Un sostegno concreto alla ripresa delle attività formative e culturali di Amatrice: con questo obbiettivo la Società Italiana degli Autori ed Editori ha siglato un protocollo d’intesa con il Comune laziale colpito dal sisma dello scorso 24 agosto, per il progetto “SIAE per Amatrice”, patrocinato dal MIBACT e presentato oggi nel corso di una conferenza stampa a Roma. Amatrice è la località più danneggiata tra le tante che sono andate parzialmente o totalmente distrutte in seguito ai terremoti che si sono verificati nell’Italia Centrale a partire proprio da quel terribile 24 agosto, ed è anche la città che ha contato il maggior numero di vittime all’indomani della tragedia.
Una delle iniziative previste dal calendario di attività sostenute da SIAE coinvolge Luca Barbarossa, che sarà l’anima artistica e organizzativa di un pomeriggio di musica, denominato "Amatrice nel cuore". Il prossimo 27 agosto, a partire dalle 14.00, tra i monti del Sacro Cuore, a 1300 m. di altitudine, alcuni grandi artisti daranno vita a un concerto acustico a contatto con l'ambiente: lì, per un pubblico seduto sull'erba, accolto nell'anfiteatro naturale della montagna, ci saranno un pianoforte a coda poggiato sul prato, gli strumenti non amplificati, le voci e la musica di Gianni Morandi, Carmen Consoli, Irene Grandi, Mannarino, Tosca e Luca Barbarossa, con il supporto della Social Band di Stefano Cenci al pianoforte e Claudio Trippa alle chitarre.
Lo stesso Luca Barbarossa ha raccontato così il senso artistico e la valenza emotiva del progetto: “Mi sta a cuore Amatrice, mi stanno a cuore tutte le persone che sono state colpite dal sisma, i piccoli centri, i dimenticati, le vittime, i loro cari, i sopravvissuti, gli amministratori che stanno cercando di rimettere in piedi non solo ciò che è crollato fisicamente ma il tessuto emotivo, il più difficile da ricostruire. In quest’ottica nasce "Amatrice nel cuore", una manifestazione musicale pensata per rimettere insieme chi in questo anno si è dovuto allontanare da ciò che gli è più caro. Grandissimi artisti hanno messo il loro talento a disposizione di tutti coloro che vorranno esserci, per passare insieme una giornata di aggregazione, nel rispetto delle ferite del passato ma nel segno di un futuro più sicuro”.

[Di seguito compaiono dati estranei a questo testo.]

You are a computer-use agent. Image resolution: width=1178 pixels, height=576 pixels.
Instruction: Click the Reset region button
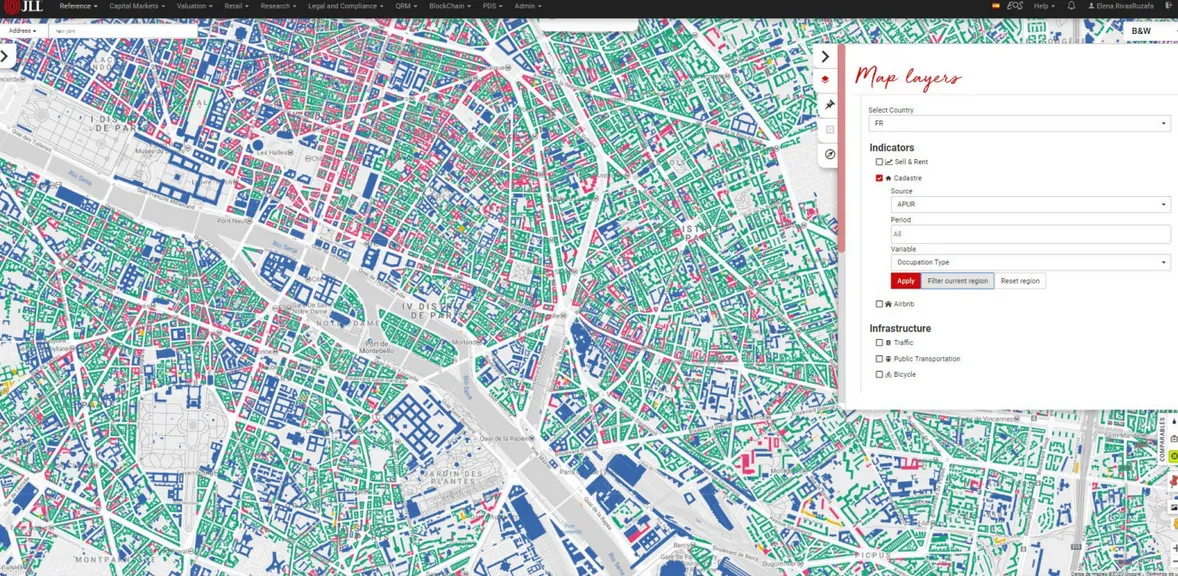(x=1021, y=281)
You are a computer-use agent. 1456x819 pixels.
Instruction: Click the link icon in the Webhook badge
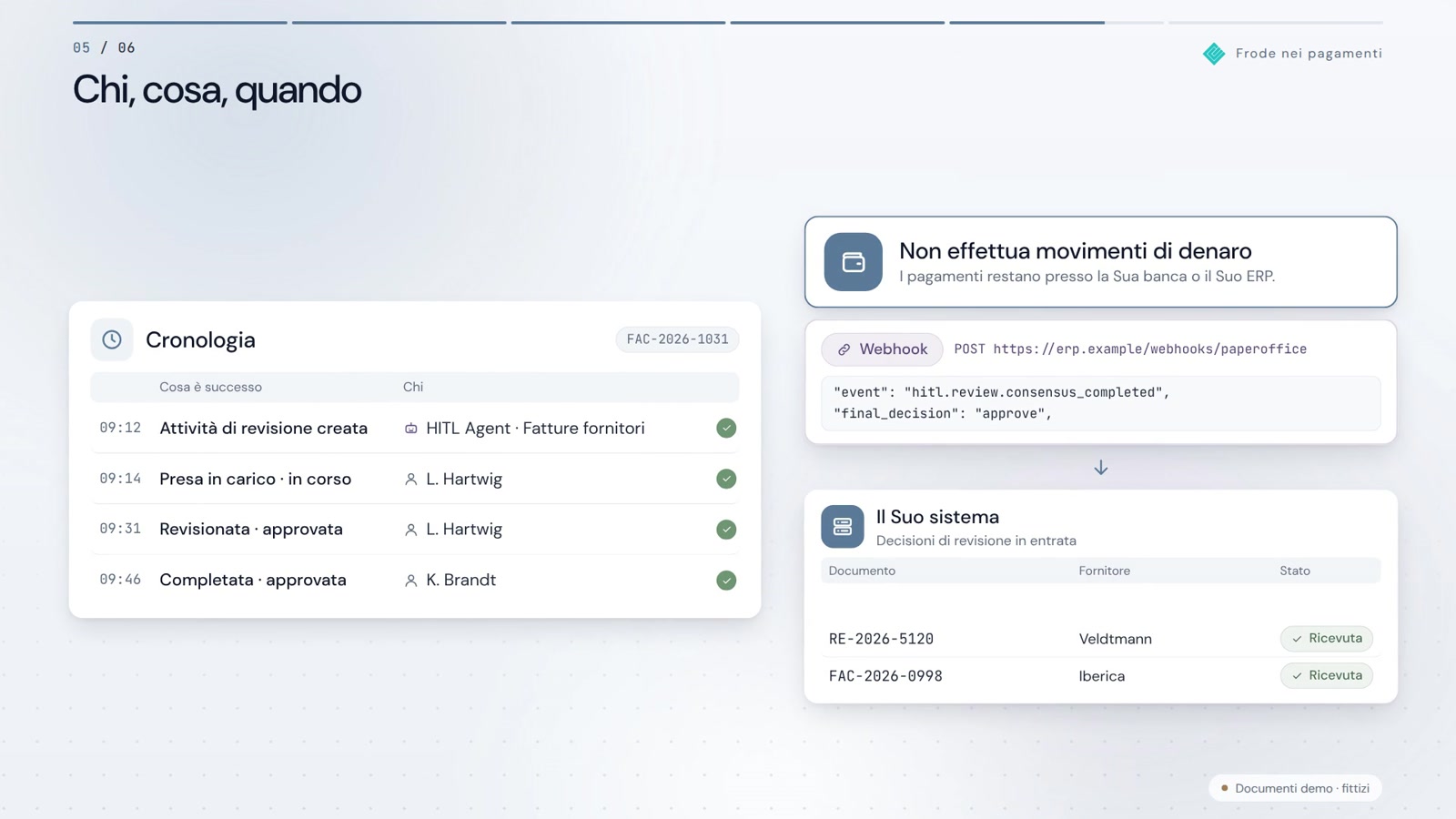[844, 349]

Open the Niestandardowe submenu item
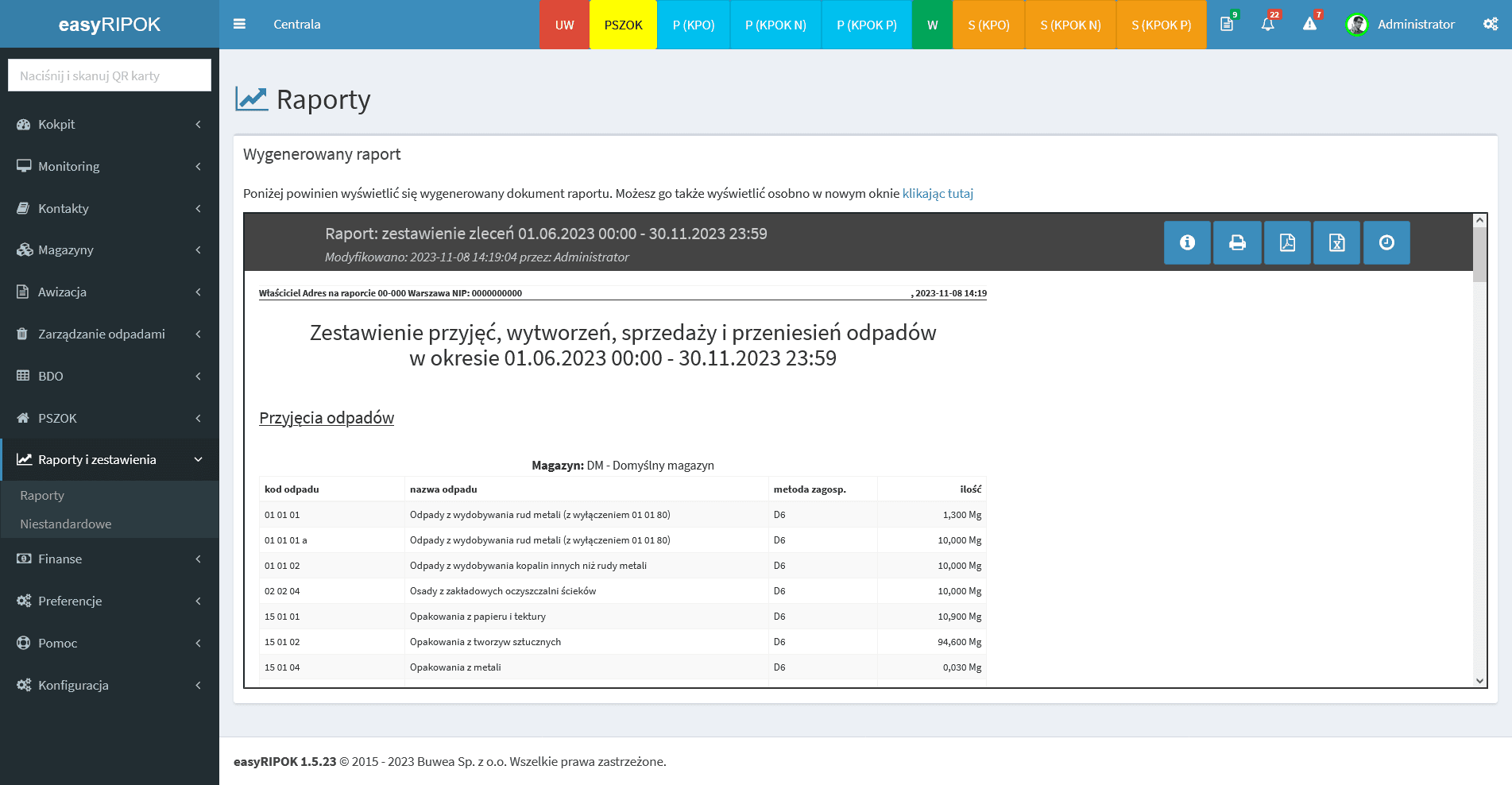(x=66, y=524)
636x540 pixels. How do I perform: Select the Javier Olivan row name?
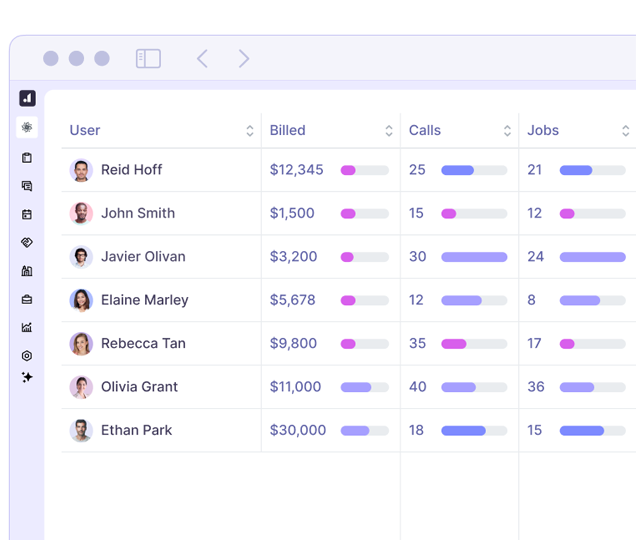click(x=143, y=257)
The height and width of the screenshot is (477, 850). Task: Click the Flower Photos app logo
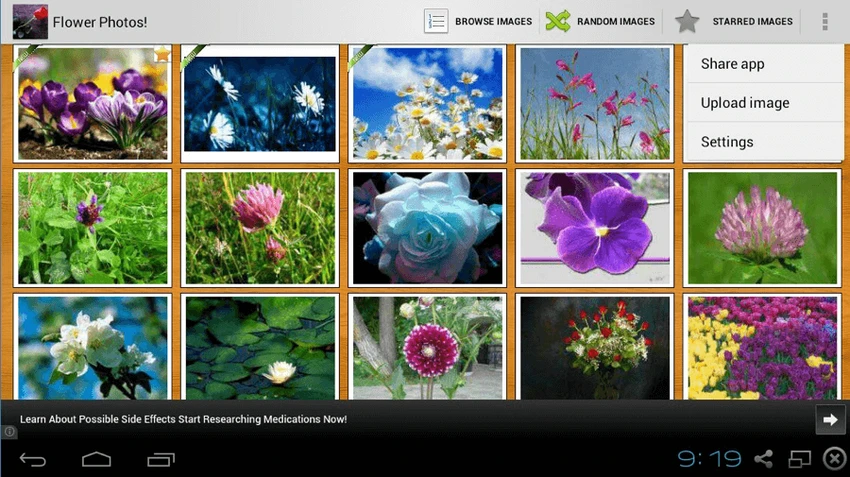tap(30, 22)
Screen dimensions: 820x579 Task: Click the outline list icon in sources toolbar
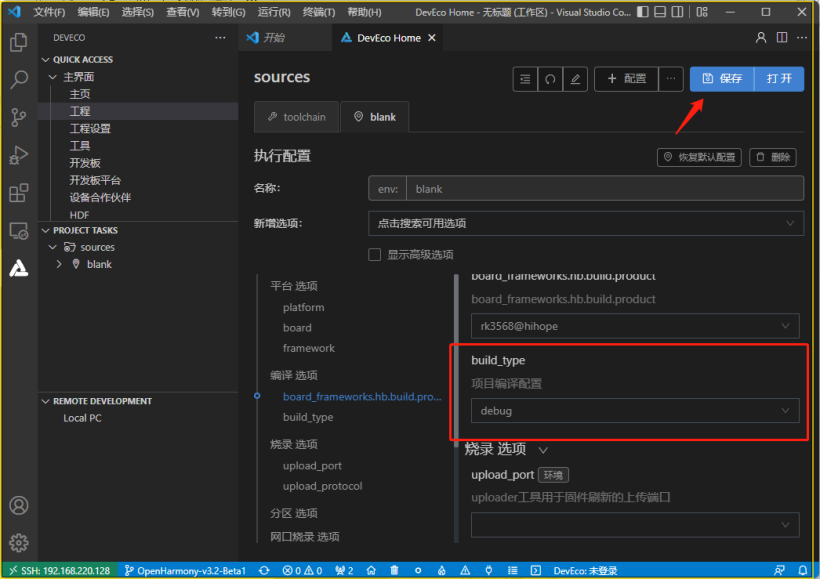click(x=525, y=79)
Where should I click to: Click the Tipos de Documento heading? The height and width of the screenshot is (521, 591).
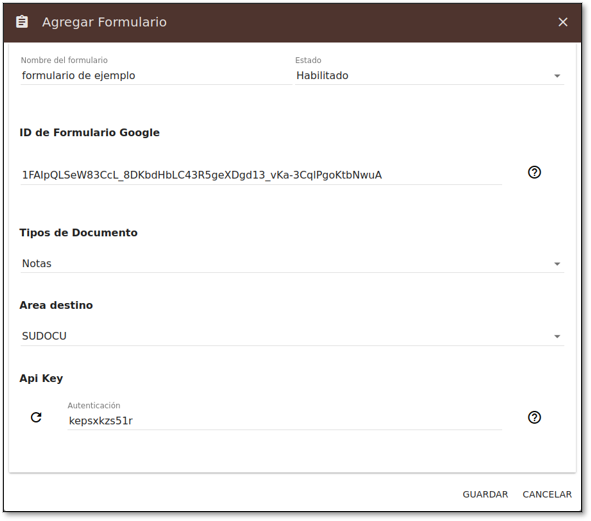78,233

SIAE per Amatrice è un impegno che la Società Italiana degli Autori ed Editori ha declinato sostenendo diverse realtà che coinvolgono, in particolare, i giovani. A partire dal progetto triennale Insieme per la musica, indirizzato agli studenti delle scuole di I e II grado, che nasce con indirizzo prevalentemente bandistico e di conoscenza generale della teoria musicale e tenderà principalmente alla formazione specifica di alcune forme musicali di facile apprendimento. La sede della scuola musicale di Amatrice è andata totalmente distrutta nel terremoto del 24 agosto e, grazie al contributo messo a disposizione da SIAE, sarà possibile acquistare gli strumenti e pagare il compenso degli insegnanti, che proporranno lezioni individuali e musica d’insieme.
Per gli studenti del Liceo Scientifico Turistico Internazionale di Amatrice, SIAE contribuirà invece con la copertura di 5 borse di studio per i prossimi 3 anni che consentiranno ai vincitori di frequentare un programma estivo all’estero della durata di 4 settimane, con l’Associazione Intercultura.
Amatrice vuole ricominciare anche dal cinema per tornare a sperare in una vita quotidiana fatta anche dell’abitudine di vedere i film sul grande schermo. Grazie al contributo di SIAE, due ragazzi saranno formati e contrattualizzati come operatori cinematografici/proiezionisti dal Centro Sperimentale di Cinematografia. CSC e ANICA realizzeranno ad Amatrice una rassegna cinematografica al Palazzetto dello Sport, che dallo scorso mese di aprile ospita una sala cinematografica temporanea, in attesa del centro polifunzionale ideato e promosso da Raoul Bova.